Prolonged Diaphragm Weakness in Acute Lung Injury UL1TR000117, HL112085, HL113494

Abstract

Acquired skeletal muscle weakness, a devastating complication of critical illness, affects both limb and respiratory muscles. Diaphragm weakness is especially important, persisting for days to weeks, prolonging duration of mechanical ventilation and increasing in‐hospital mortality. Currently no animal model of critical illness replicates the sustained diaphragm weakness observed in patients. We sought to establish an animal model that parallels the severity and duration of diaphragm weakness observed in critically ill patients using male C57BL6 mice (n=50) treated with a single intratracheal injection of lipopolysaccharide (IT‐LPS) which induces acute lung injury (ALI).
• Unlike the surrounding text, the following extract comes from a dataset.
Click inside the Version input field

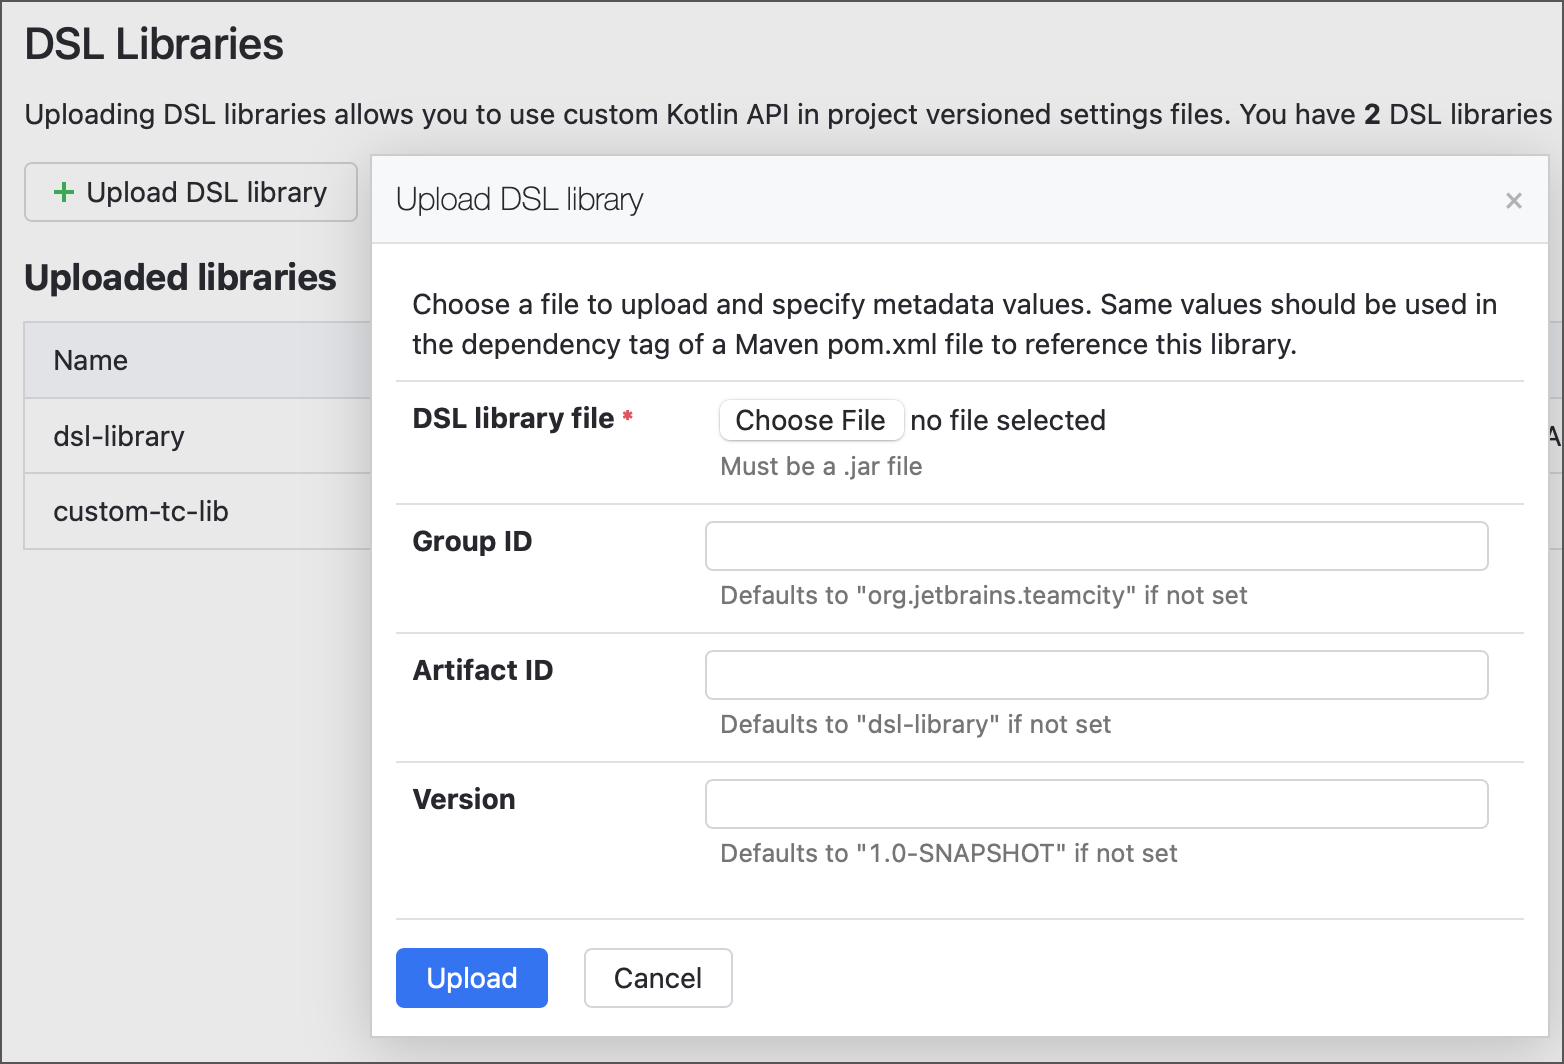tap(1096, 804)
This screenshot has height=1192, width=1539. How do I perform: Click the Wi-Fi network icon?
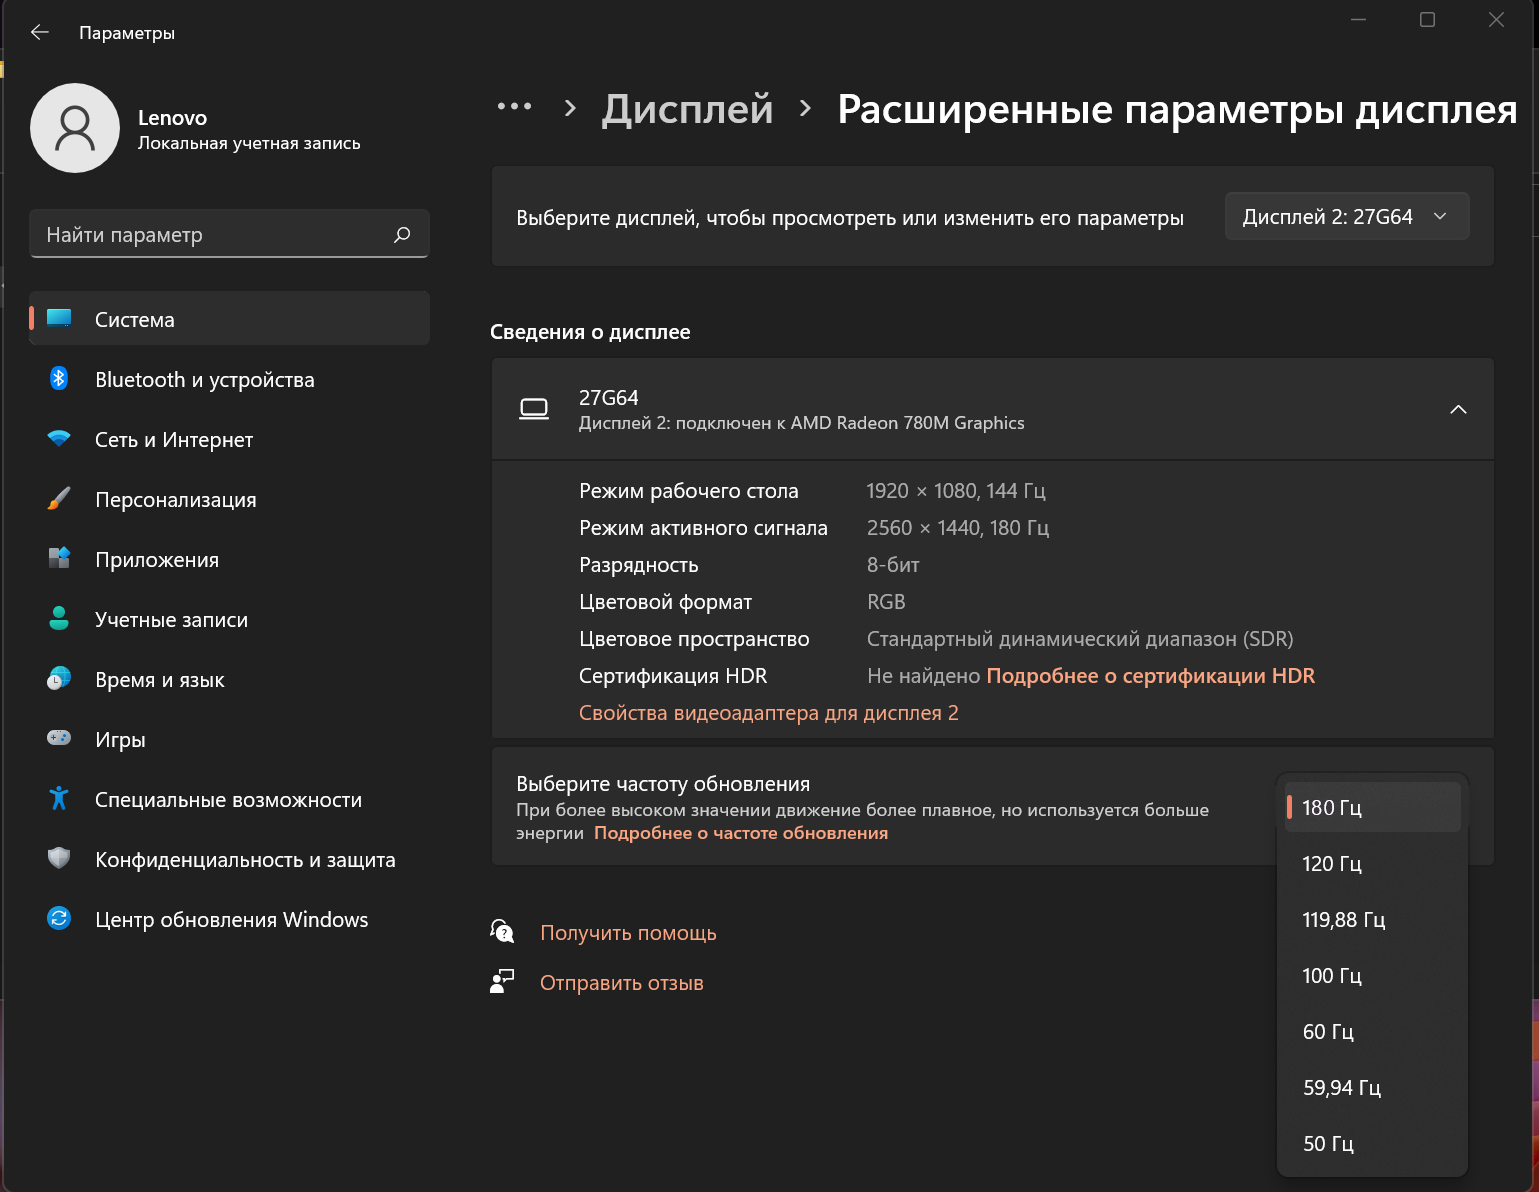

We first measured diaphragm specific force in mice treated with varying doses of IT‐LPS at several time points to determine the dose that would produce sustained diaphragm injury. We then examined diaphragm force‐frequency relationships in mice treated with 30,000 EU/gm of IT‐LPS. ALI invoked significant loss in animal body weight and hypothermia. In addition, ALI markedly reduced diaphragm specific force generation which persisted at Day 10 (150 Hz force averaged 26.4±0.5,17.7±1.7, 15.6±1.9, 15.9±1.8, 15.7±12.1, and 16.7±2.1 N/cm2 for controls, Day 1, Day 2, Day 4, Day 7, and Day 10 groups, respectively, p<0.001). This is the first study to show that a clinically relevant animal model of critical illness, acute lung injury, induces diaphragm weakness in a pattern and time course that parallels data obtained from human studies. We speculate that this model may prove useful for determining the mechanistic basis for prolonged respiratory muscle weakness as well as the pathways required for recovery of diaphragm function in critically ill patients.